What to work on:
Convert the lines below into a Markdown table with the columns "Row" and "Line," numbering each row and skipping blank lines. Omit the pictures from your answer.
*** Exercise inputs ***
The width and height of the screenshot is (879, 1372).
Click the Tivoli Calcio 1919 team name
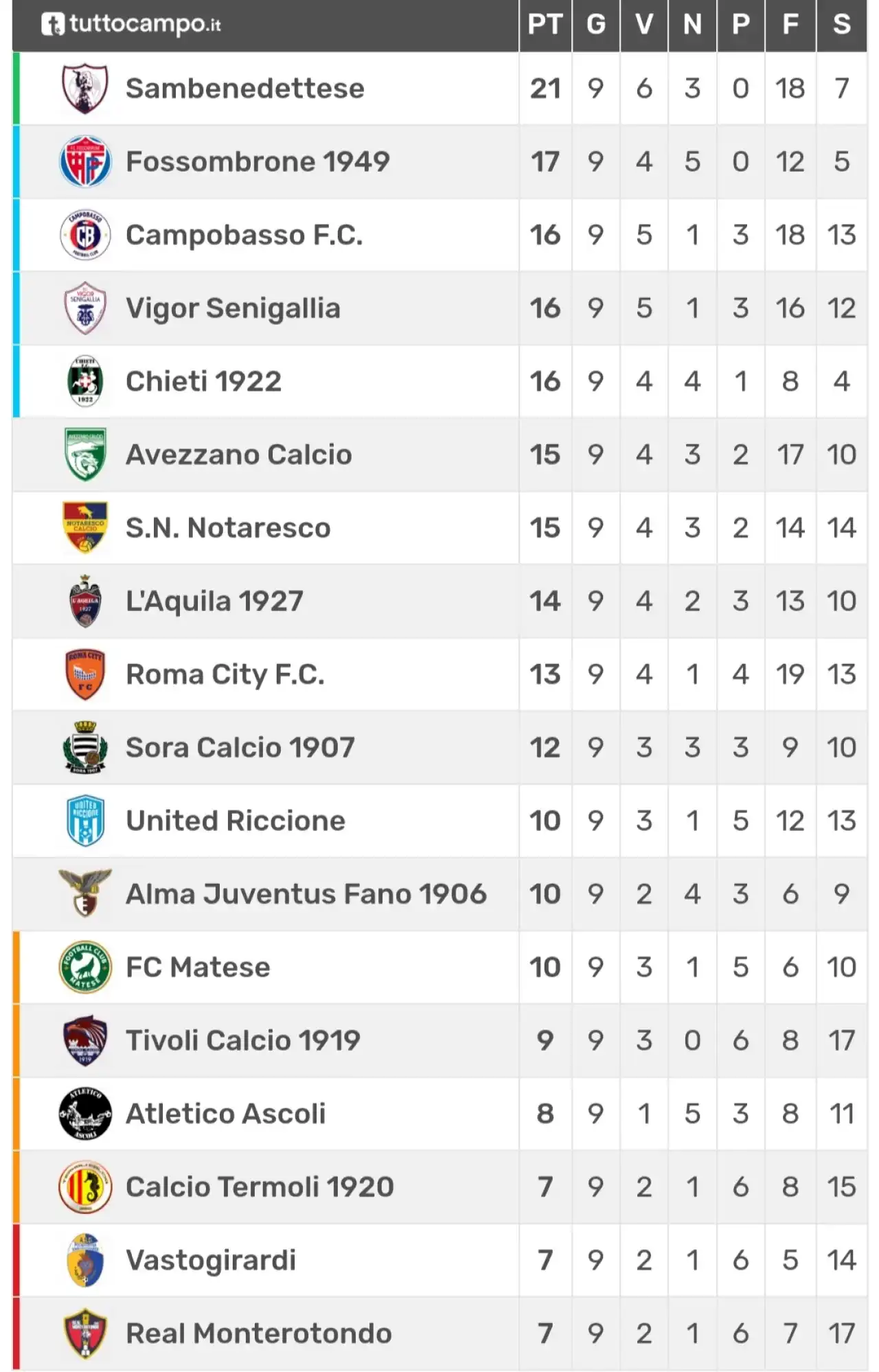[243, 1040]
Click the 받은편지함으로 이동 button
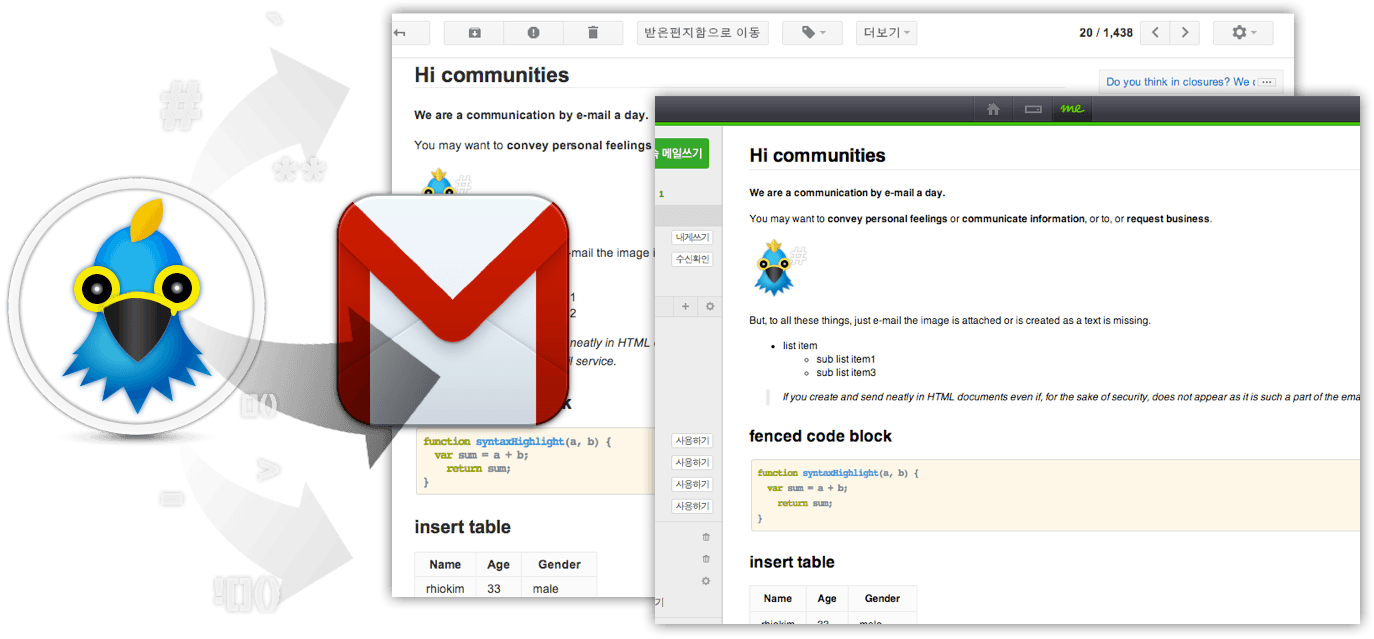This screenshot has height=639, width=1374. (702, 33)
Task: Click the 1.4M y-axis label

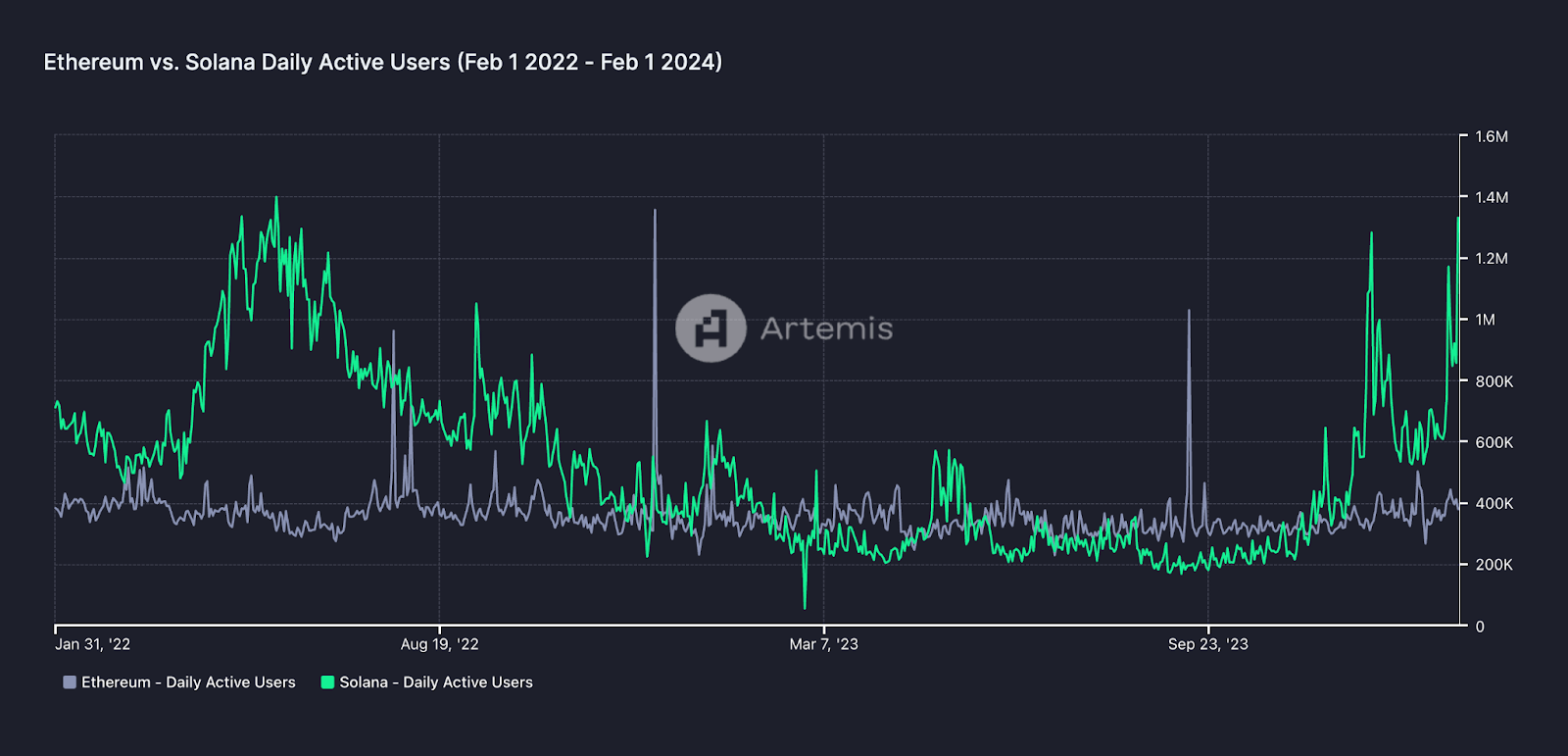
***
Solution for this task:
| Row | Line |
|---|---|
| 1 | The width and height of the screenshot is (879, 1372). |
| 2 | Click the Tivoli Calcio 1919 team name |
| 3 | [243, 1040] |
| 4 | Click the 받은편지함으로 이동 button |
| 5 | This screenshot has height=639, width=1374. (702, 33) |
| 6 | Task: Click the 1.4M y-axis label |